Outgoing British Prime Minister Boris Johnson (Photo | AP)
Outgoing British Prime Minister Boris Johnson (Photo | AP)

'This is it, folks', Boris Johnson leaves Downing Street to offer resignation to queen

Johnson said his policies had given the country the economic strength to help people weather the energy crisis before he signed off his typical bluster.

LONDON: Prime Minister Boris Johnson left his Downing Street office for the last time on Tuesday before heading to Scotland to formally offer his resignation to Queen Elizabeth II.

The British leader, who announced his intention to step down two months ago, is expected to meet with the queen in the late morning at her Balmoral estate to begin the transfer of power to Liz Truss.

Truss, who was named leader of the ruling Conservative party on Monday, will be appointed prime minister during her own audience with the queen a short time later.

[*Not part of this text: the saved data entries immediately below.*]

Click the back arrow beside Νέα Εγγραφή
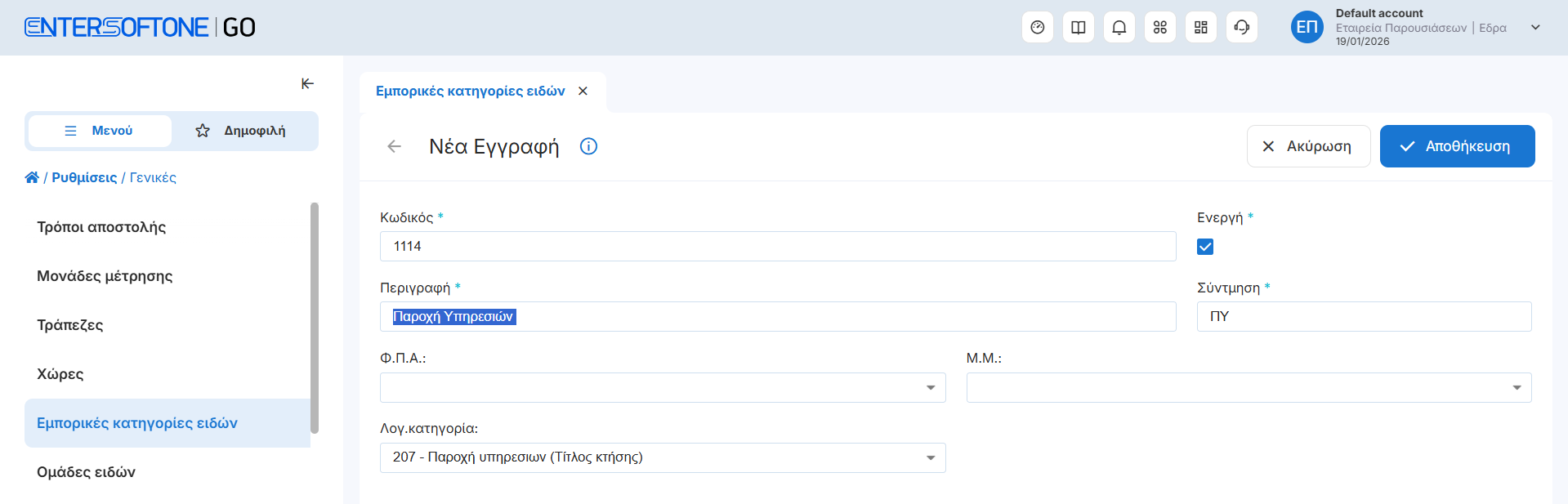Screen dimensions: 1568x504 394,146
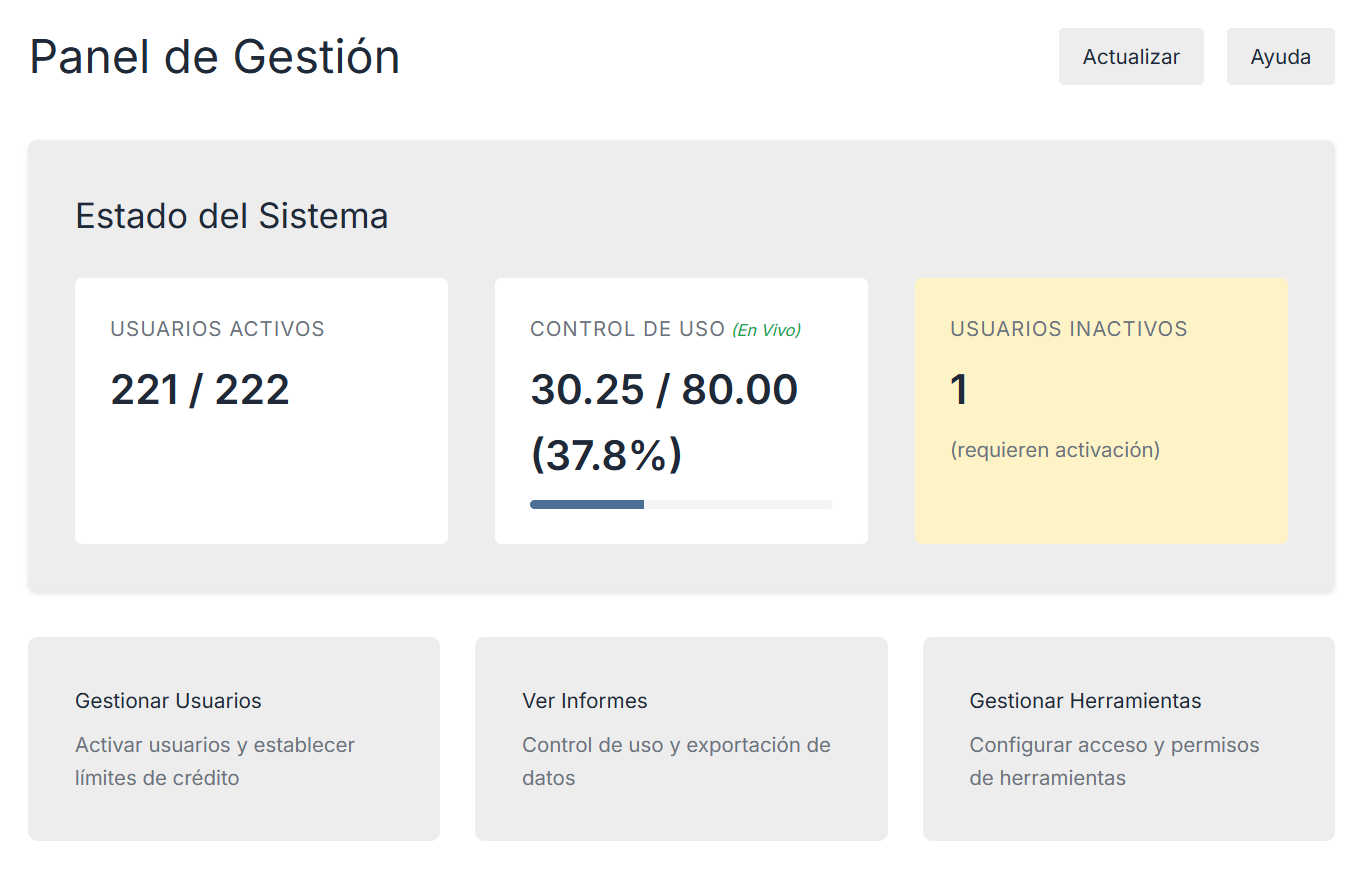Click the Control de Uso label
The width and height of the screenshot is (1372, 878).
(x=627, y=329)
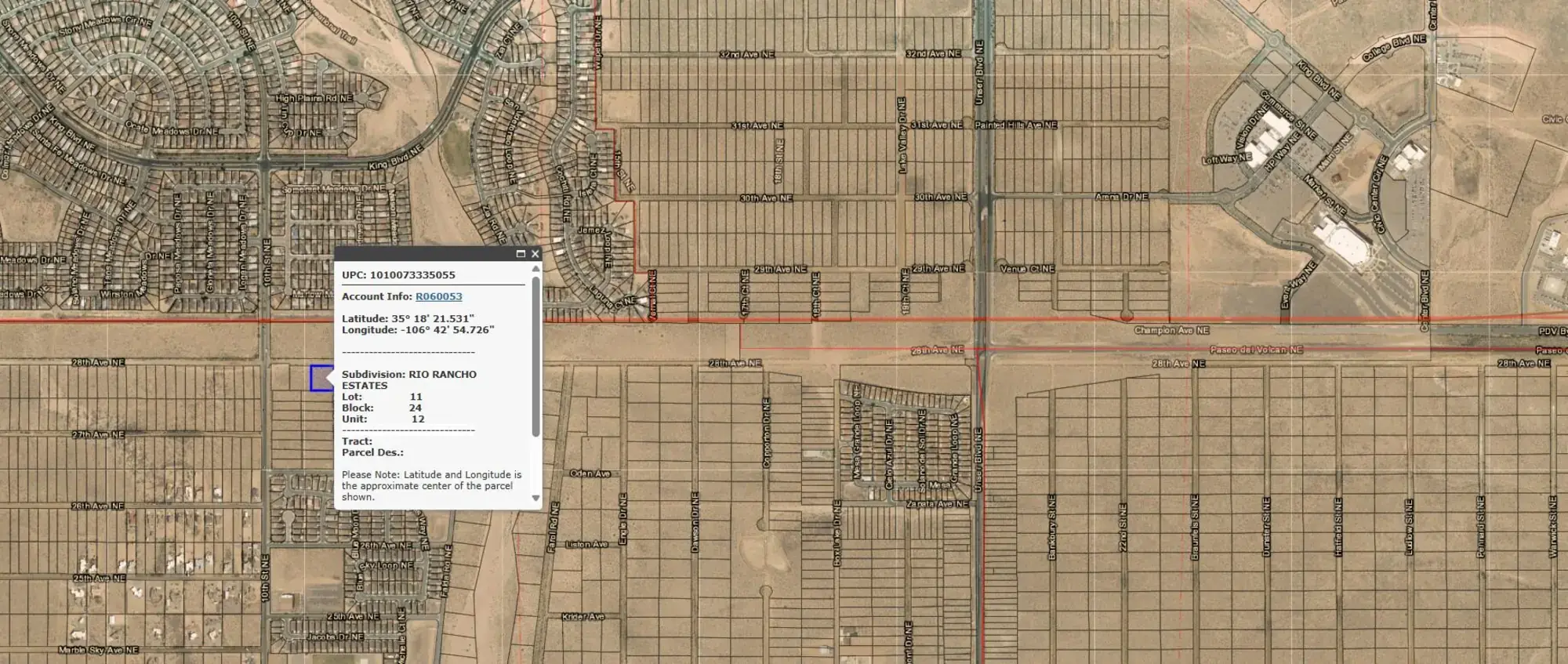Click the Champion Ave NE street label
This screenshot has height=664, width=1568.
1171,331
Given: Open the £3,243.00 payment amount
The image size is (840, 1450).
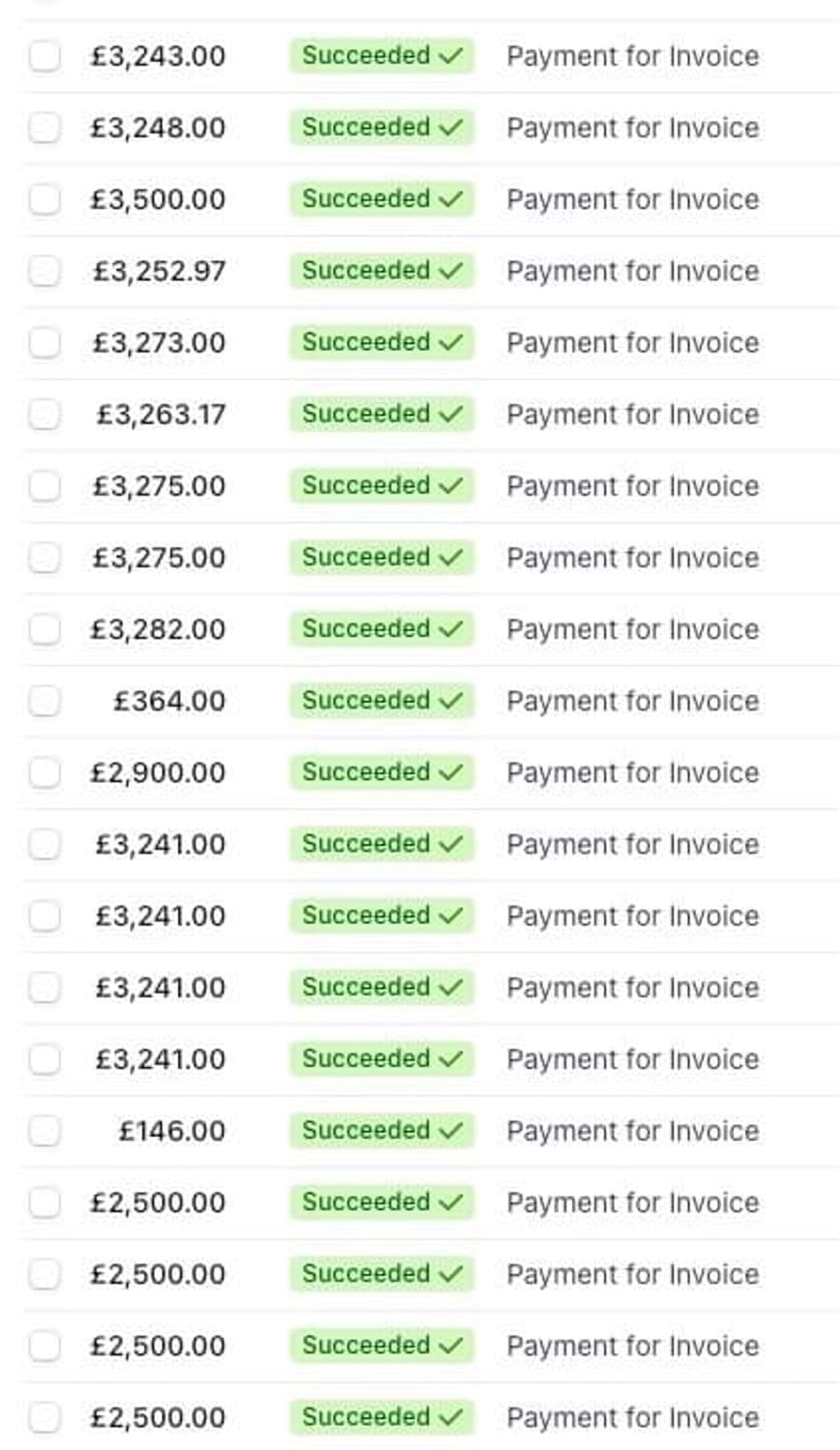Looking at the screenshot, I should pyautogui.click(x=158, y=56).

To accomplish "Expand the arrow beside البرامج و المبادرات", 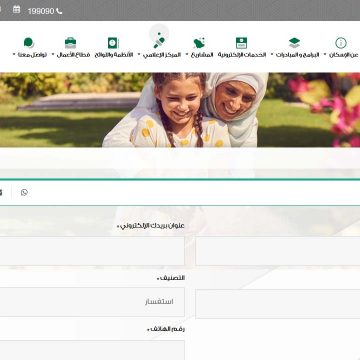I will coord(272,54).
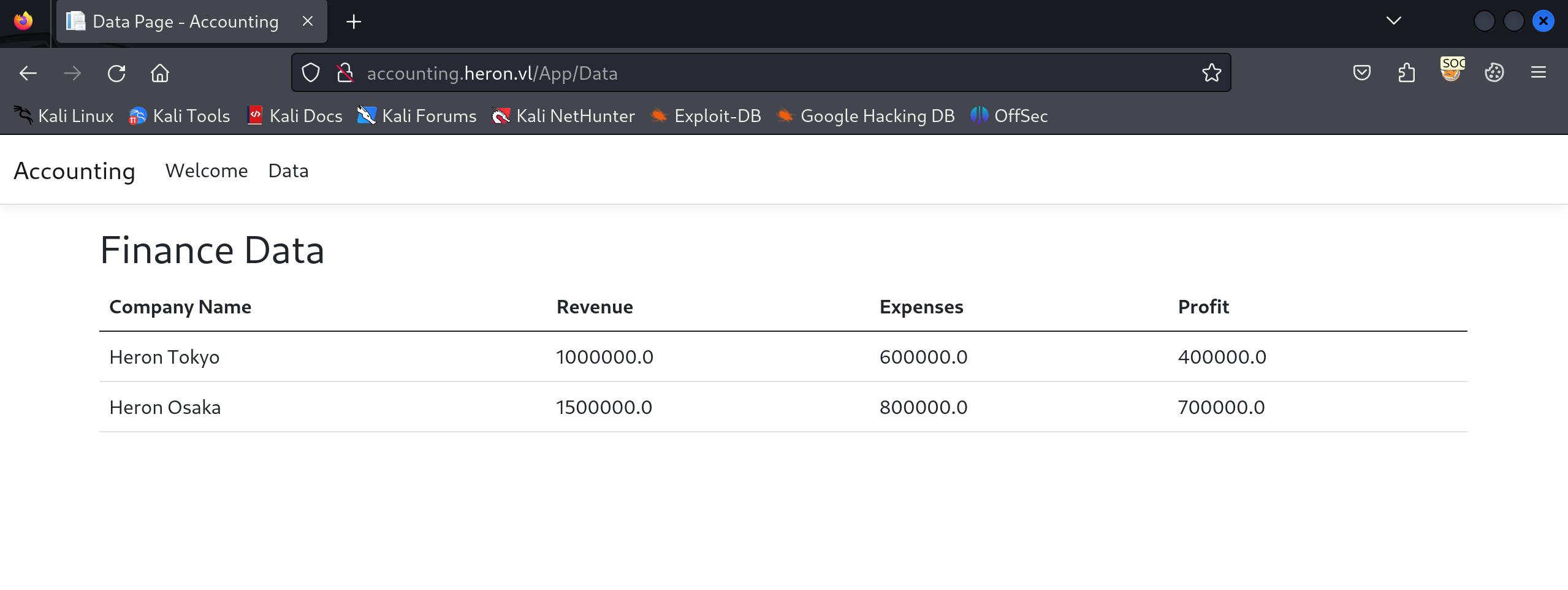The width and height of the screenshot is (1568, 590).
Task: Open a new tab with plus button
Action: (x=354, y=22)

Speaking outside No. 10 Downing Street, Johnson said his policies had given the country the economic strength to help people weather the energy crisis before he signed off his typical bluster.

“I am like one of those booster rockets that has fulfilled its function,” Johnson said before getting into a car and leaving the gates of Downing Street for the last time as a prime minister.. “I will now be gently re-entering the atmosphere and splashing down invisibly in some remote and obscure corner of the Pacific.’’

This is the first time the handover of power is taking place at Balmoral, the monarch’s summer retreat in Aberdeenshire, rather than at Buckingham Palace in London. The ceremony was moved to Scotland to provide certainty about the schedule because the 96-year-old queen has experienced problems getting around that have forced palace officials to make decisions about her travel on a day-to-day basis.

Truss, 47, takes office a day after the Conservative Party’s 172,000 members elected her to lead their party.

On Tuesday afternoon, she is expected to make her first speech as leader of a nation of 67 million people anxious about soaring energy bills and a looming winter of recession and labour unrest. Those problems have festered for the past two months because Johnson had no authority to make major policy decisions after announcing his plan to step down.

Speaking to Conservative party members on Monday, Truss promised to “deliver” on the economy, the energy crisis and the overstretched health care system, though she offered few specifics on her policies. On Sunday, Truss promised to unveil her plans for tackling the cost-of-living crisis within a week.

Bronwen Maddox, director of the international affairs think tank Chatham House, said Truss will have to say “an awful lot more” to reach the wider electorate.